I love how everyone is trying make up some ‘logical system’ or magical thinking about the completely arbitrary and random nature of the problem.
It’s not like there’s a big hairy USB god in the clouds who is going listen to all your jibber-jabber or that there’s some hidden alchemical formula that will turn the wrongly oriented USB connection into the golden correct orientation everytime.
It’s all bullshit. I don’t care if you are offended. It’s not the Bronze Age anymore. Just grow up and look at your damn USB connector, and then the socket.
If the inertia didn’t physically damage more than half of those drives, I would be surprised. I don’t think redundancy is a factor in this scenario. This has 3 likely outcomea. Restore from local backup in a different rack, restore from cloud/offsite backup, or the whole company needs to update their resumes.
I’m gonna guess the original version of this joke said “crashed” instead of “fell over”, cause then it would actually be ambiguous enough for the premise to work.
I vaguely recall a (probably apocryphal) story of an early washing machine-sized hard drive that lurched its way across the floor during a customer demo, eventually falling over once the connecting cables pulled taught.
Some bands of old-time hackers figured out how to induce disk-accessing patterns that would do this to particular drive models and held disk-drive races.
I use it to describe a variety of things, but usually it’s related to servers not being able to handle load rather than an outright crash, but I’m not strict about it. Laos balancer failures could be it, could also just be that something was really I efficient but wasn’t noticed until it went into production.
That’s probably fallout from the early days of this joke. After seeing this image with ‘the server crashed’, funny programmers would start saying their server “fell over” to reference that memory. Now it’s come full circle. Meanwhile those of us who are “grandma peering at the computer screen” would only say a computer has “crashed.” And wouldn’t know how to fix it beyond a couple of tries at turning it off and back on again. (Which usually does work, though!)
While I’m extremely envious of you, if I had the opportunity to choose one superpower, there are probably a million others I’d choose before that one haha
like a superpower that gives me exactly as much money as I need at any given moment anytime I need it.

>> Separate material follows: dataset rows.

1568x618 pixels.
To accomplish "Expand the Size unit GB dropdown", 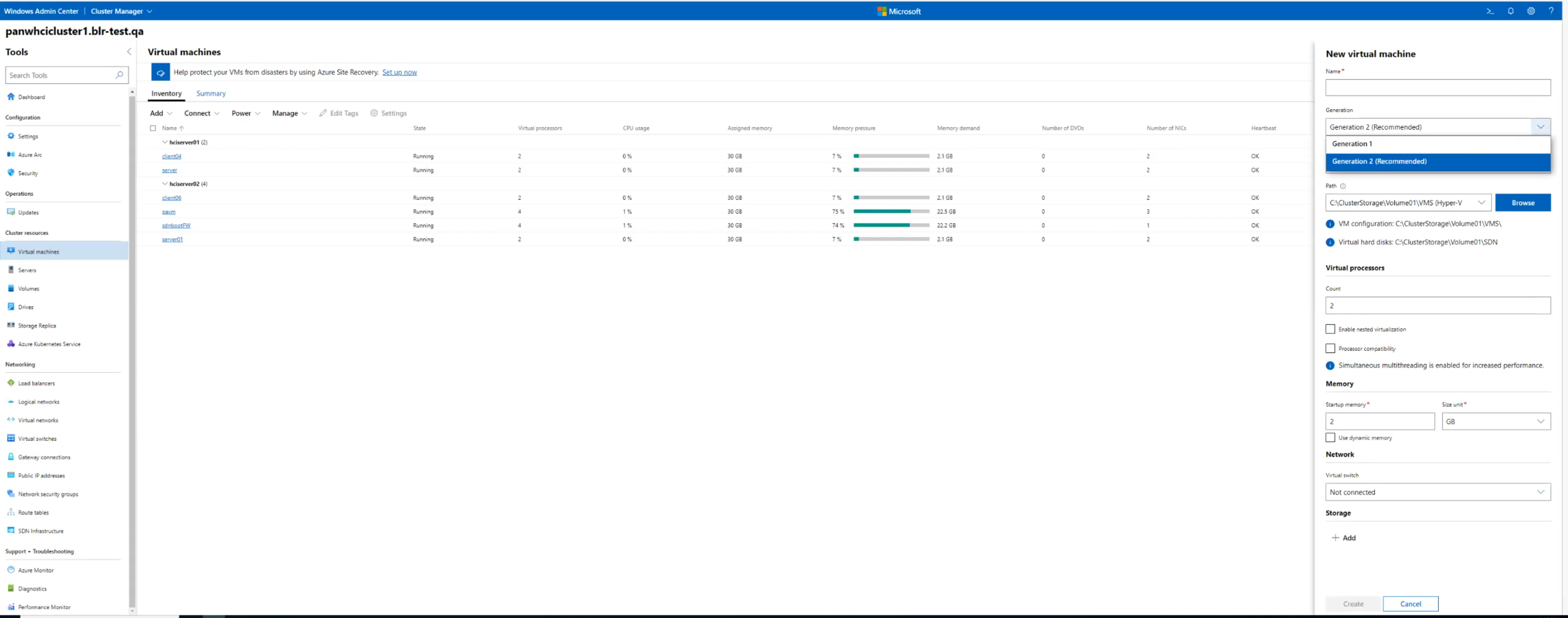I will pyautogui.click(x=1495, y=421).
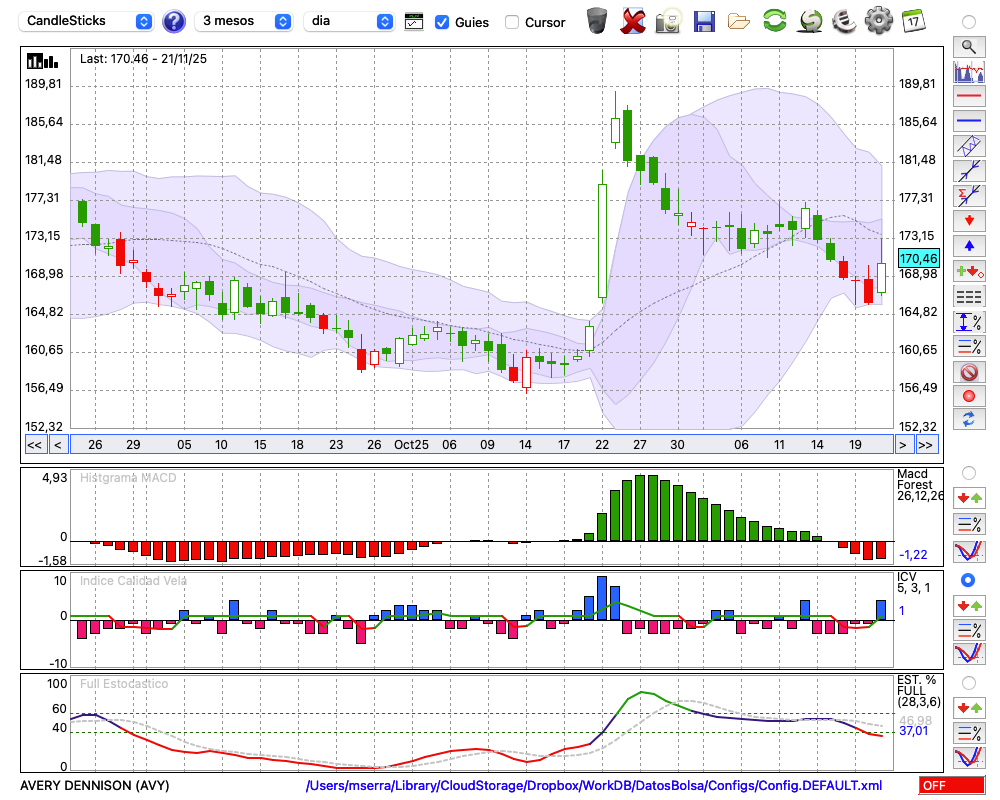Select the red horizontal line tool
Screen dimensions: 1000x800
point(968,96)
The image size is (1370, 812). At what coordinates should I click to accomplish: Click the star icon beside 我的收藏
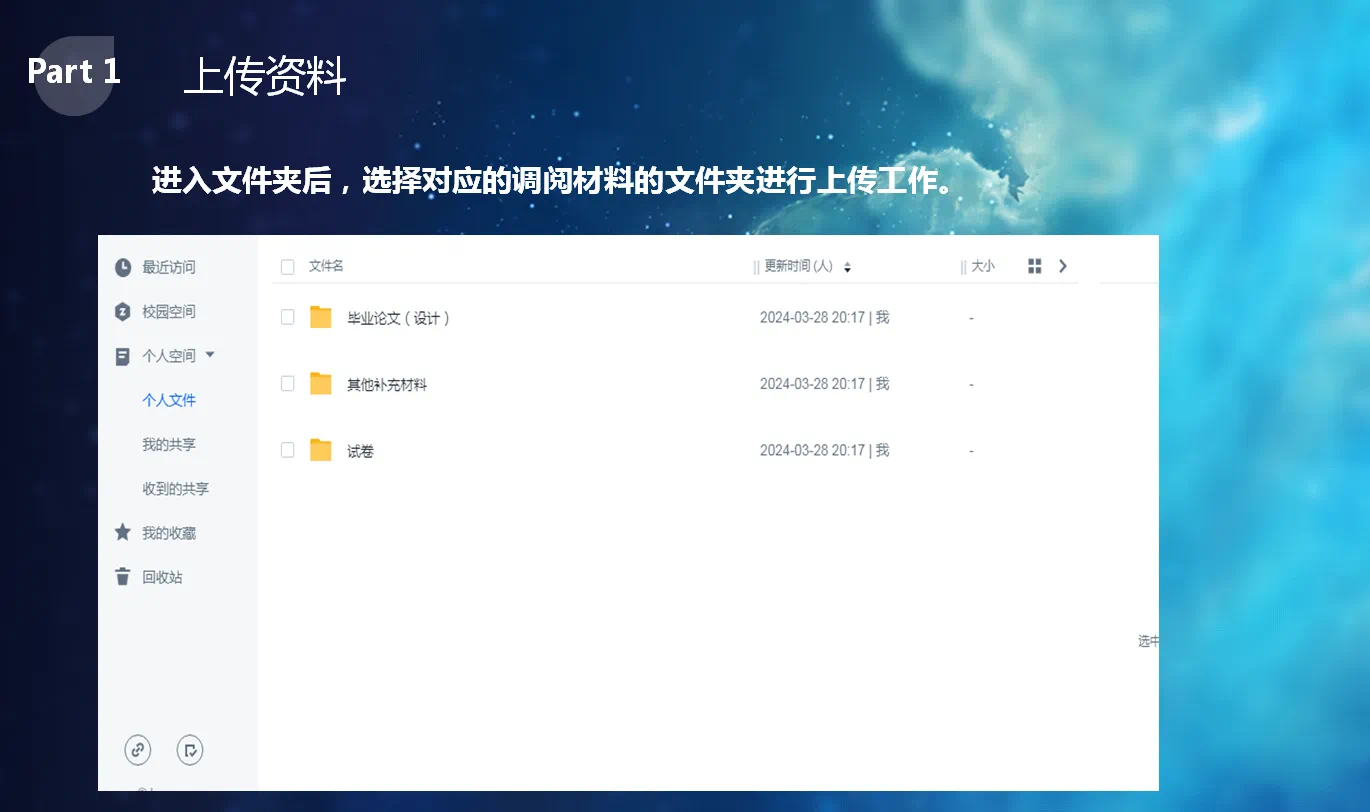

I still self host my TS3 for my nerd herd, and as an EvE online player (currently trying to win, but thats hard), you have to be fluent in all voip solutions as they all have different requirments and say a lot about your group.
Discord - small group, utilizing free services, may have an auth tool, used to keep in contact with people from old groups. Remember kids, if the product is free, you are the product
TS3 - mid-sized group (100-1000 players) requires a real IT team, will have an authentication system and generally will have their shit together. Ease of set up is handy, but admin user accounts can break servers.
Mumble - Welcome to the big leagues. (1K+ players) The resources you require now require resources in meat-space and are rather substantial. You need real IT security and people on a payroll. It will drive your admins nuts for about a week setting everything up, but once its done, you wont have to touch it again.
There is a difference between having it turn on and hardening it against DDOS attacks while haveing 500 nerds try to use it as coms for massive videogame fights (this has happened, its against the games rules, but it has happened). If you can do that in a day, please empart your wisdom.
Serious EVE players are something else. The mention about IT security isn’t a hyperbole, some EVE players take the espionage meta-game very seriously, and even though it’s not only against the rules but also illegal, that’s not gonna stop them. I mean, once they literally got someone to turn off electricity for a whole town just so they can win a fight (I tried to find a link to the article, because I’m 90% sure I did read about it somewhere, but I can’t manage to find it anywhere, if anyone has a link. Maybe it was just a rummor, or an unexecuted plan?)
Yah… That used to be me… I try to keep in touch, dip my toe in the pool every year or so, go to the conventions and such. Almost 10 years ago I wrote my alliances auth system in Ruby on Rails, included those identicons you see as the old default profile pictures on github as the avatars on the internal forum and you couldent change then. The reason for this was that the token for the icon was your name and the posters mashed together so if a screenshot leaked we could reverse lookup who said what.
We never actually caught any spies with that, but that was the level of paranoia and planning that went into a crappy mid-sized group, in the game of today there are actual armies of 10k angry nerds. They are much more casual about it though, which is healthier for the players.